If you AREN’T doing this step for tracking alcohol in your macros, your body will get an excess of calories that day. If fat loss is your current focus and you have even just one excess calorie day per week, you will likely slow progress down.

What to do: I don’t recommend tracking alcohol in place of any protein calories. You want to get those calories from food. That leaves carbs or fats. It’s typically easier to give up some of your carb calories for alcohol than it is to give up fat calories (plus there are essential fats you need, too), so an example for tracking alcohol as carbs is on the next page.

In order to figure out how many grams of carbs to track for each drink, just take the total calories of that drink, and divide by 4 (because there are 4 calories/gram of carbohydrate).

Step by step:

1. Find out the total calories of your drink via Google or your tracking App

2. Divide that calorie amount by 4

3. The resulting number is the amount of carbs (in grams) you will track for that one drink

A specific example:

6oz red wine = ~150 calories / 4 = ~37g carbs per glass

With that said, consume in moderation!

Alcohol is a toxin. Therefore, when it’s in the body, your body will do whatever necessary to metabolize it as quickly as possible. This includes possibly storing extra calories from food in the meantime.

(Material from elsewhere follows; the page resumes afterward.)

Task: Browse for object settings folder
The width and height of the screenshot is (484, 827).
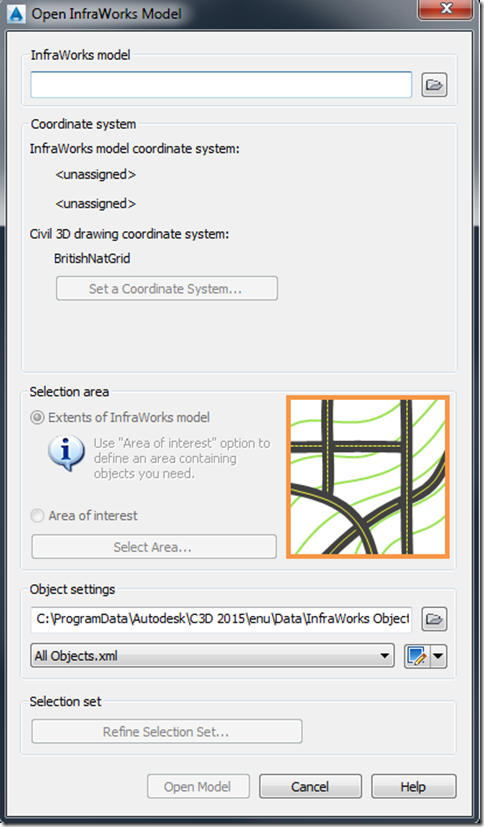Action: 434,618
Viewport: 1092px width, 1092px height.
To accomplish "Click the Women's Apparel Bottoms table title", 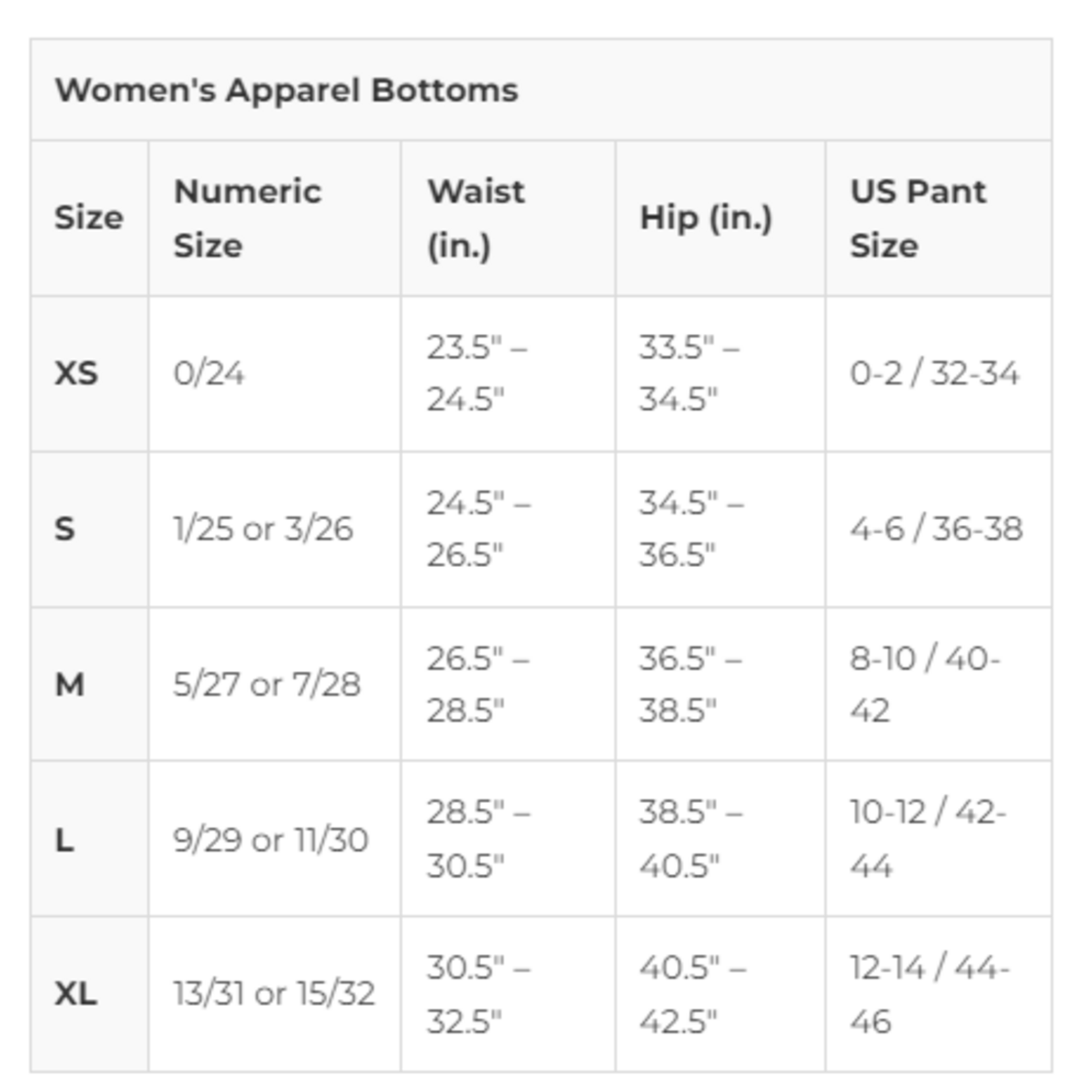I will click(286, 90).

Even if you’re tracking it correctly, it’s taking away from more nutrient-dense food you could have that day. Alcohol typically doesn’t give you any micronutrients.

Alcohol often causes digestive issues.

Hangovers often increase feelings of anxiety and depression.

Excessive alcohol consumption can lower testosterone levels – a hormone that plays a role in muscle building, fat distribution, sex drive, strength and red blood cell production.